I've been taking up yoga again. It's obnoxious to be saying that, and it's even more obnoxious generally to be one of those people who is like "oh yes, i take yoga" and it's even MORE obnoxious to be a cute little twenty-something chick walking around a city with a yoga mat. As much as I am an aspiring urban yuppie, I do try to retain a certain amount of cynicism toward it all. Practicing yoga, and worse, referring to it as "practicing yoga" is like being a caricature of a cliche.

Nevertheless, I love yoga. I like the stretching and the breathing and feeling my own strength and being in my own mind. The gym is like boot camp; yoga is like a spa. It's a great workout, and also a great relaxing, meditative time for me. Almost healing. (I did the math, and an hour of yoga is cheaper than an hour of therapy. So yoga it is! Plus, therapy doesn't help you achieve toned triceps and killer abs.)

I've finally found a yoga teacher whose approach really works for me, and whose flows are a good match for where I'm at with my ability. Her class comes with only one liability. Well, two. First - there's some chanting. And second - there's a tone deaf guy in the class who really, really gets into the chanting.

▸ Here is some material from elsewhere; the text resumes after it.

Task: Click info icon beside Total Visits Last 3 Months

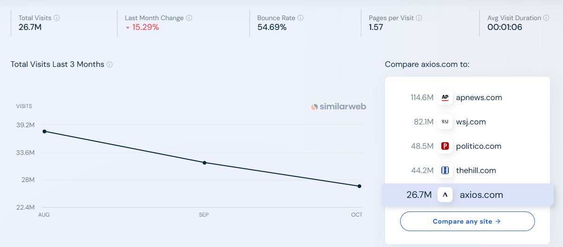Action: click(x=110, y=65)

I have nothing against the "Om" per se. It's a little weird for me, not my thing, but whatever. If she wants to open and close a session with three Oms, I can tolerate it. I grew up in schools that opened and closed with prayer, which is just as weird. And there is something almost soothing about a unison note being hummed in a room with hardwood floors; it resonates in a pleasing, centering kind of way. That is, if the the Om is actually chanted in unison.

I always assumed is was within the capacity of all humans to correctly produce a note to match a frequency they are hearing. Tuning forks, pitch pipes...I have only ever seen people use these with success. I was a choir nerd for years. I'd heard rumors that tone deaf people existed, but I had never met one, despite knowing dozens with perfect pitch. So you can imagine my shock and horror when an otherwise harmonious Om was hijacked. The kid in my yoga class was not just a little off; he was a full two steps on the scale off. Maybe her note is too high for him, and he doesn't know about octaves. Or maybe he doesn't know the Om is supposed to be produced in tonal harmony, and he thinks you just belt out an Om however you feel it.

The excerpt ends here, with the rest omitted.